##### AVAILABLE DATA
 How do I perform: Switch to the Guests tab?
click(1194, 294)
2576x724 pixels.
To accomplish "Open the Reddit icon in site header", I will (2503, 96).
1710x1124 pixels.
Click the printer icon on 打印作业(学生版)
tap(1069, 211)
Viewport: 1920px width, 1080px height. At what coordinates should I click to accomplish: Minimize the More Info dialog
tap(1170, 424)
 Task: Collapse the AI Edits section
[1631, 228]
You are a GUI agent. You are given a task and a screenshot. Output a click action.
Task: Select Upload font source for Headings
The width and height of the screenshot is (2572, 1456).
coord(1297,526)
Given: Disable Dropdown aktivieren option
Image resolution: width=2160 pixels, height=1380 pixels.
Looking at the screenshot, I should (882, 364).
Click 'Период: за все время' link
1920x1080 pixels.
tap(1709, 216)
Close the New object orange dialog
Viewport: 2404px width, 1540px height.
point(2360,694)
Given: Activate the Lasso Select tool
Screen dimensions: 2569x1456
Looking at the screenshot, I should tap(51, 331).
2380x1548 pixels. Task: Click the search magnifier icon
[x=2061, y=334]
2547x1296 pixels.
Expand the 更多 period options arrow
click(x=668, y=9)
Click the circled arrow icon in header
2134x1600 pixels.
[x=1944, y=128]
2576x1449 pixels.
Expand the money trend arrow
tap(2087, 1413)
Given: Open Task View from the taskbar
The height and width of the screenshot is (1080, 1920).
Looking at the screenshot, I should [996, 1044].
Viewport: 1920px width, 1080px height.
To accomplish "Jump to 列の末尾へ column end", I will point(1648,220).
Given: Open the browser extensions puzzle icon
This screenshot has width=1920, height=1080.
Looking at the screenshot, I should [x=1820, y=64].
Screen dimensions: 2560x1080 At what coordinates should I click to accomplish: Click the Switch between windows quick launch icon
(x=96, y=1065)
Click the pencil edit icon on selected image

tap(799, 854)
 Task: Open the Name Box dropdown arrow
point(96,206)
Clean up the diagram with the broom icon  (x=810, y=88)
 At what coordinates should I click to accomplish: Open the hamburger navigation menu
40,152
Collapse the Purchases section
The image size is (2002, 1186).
##########
• [BRIEF] Reproduce all the records precisely.

• [EXERCISE ANSWER]
 How do I perform: Switch to the Guests tab?
click(1194, 294)
2576x724 pixels.
To accomplish "Open the Reddit icon in site header", I will (2503, 96).
1710x1124 pixels.
Click the printer icon on 打印作业(学生版)
tap(1069, 211)
Viewport: 1920px width, 1080px height. At what coordinates should I click to accomplish: Minimize the More Info dialog
tap(1170, 424)
 Task: Collapse the AI Edits section
[1631, 228]
You are a GUI agent. You are given a task and a screenshot. Output a click action.
Task: Select Upload font source for Headings
The width and height of the screenshot is (2572, 1456).
coord(1297,526)
Given: Disable Dropdown aktivieren option
Image resolution: width=2160 pixels, height=1380 pixels.
Looking at the screenshot, I should (882, 364).
Click 'Период: за все время' link
1920x1080 pixels.
tap(1709, 216)
Close the New object orange dialog
Viewport: 2404px width, 1540px height.
point(2360,694)
Given: Activate the Lasso Select tool
Screen dimensions: 2569x1456
Looking at the screenshot, I should tap(51, 331).
2380x1548 pixels. Task: Click the search magnifier icon
[x=2061, y=334]
2547x1296 pixels.
Expand the 更多 period options arrow
click(x=668, y=9)
Click the circled arrow icon in header
2134x1600 pixels.
[x=1944, y=128]
2576x1449 pixels.
Expand the money trend arrow
tap(2087, 1413)
Given: Open Task View from the taskbar
The height and width of the screenshot is (1080, 1920).
Looking at the screenshot, I should [996, 1044].
Viewport: 1920px width, 1080px height.
To accomplish "Jump to 列の末尾へ column end", I will point(1648,220).
Given: Open the browser extensions puzzle icon
This screenshot has width=1920, height=1080.
Looking at the screenshot, I should [x=1820, y=64].
Screen dimensions: 2560x1080 At what coordinates should I click to accomplish: Click the Switch between windows quick launch icon
(x=96, y=1065)
Click the pencil edit icon on selected image

tap(799, 854)
 Task: Open the Name Box dropdown arrow
point(96,206)
Clean up the diagram with the broom icon  (x=810, y=88)
 At what coordinates should I click to accomplish: Open the hamburger navigation menu
40,152
Collapse the Purchases section
The image size is (2002, 1186).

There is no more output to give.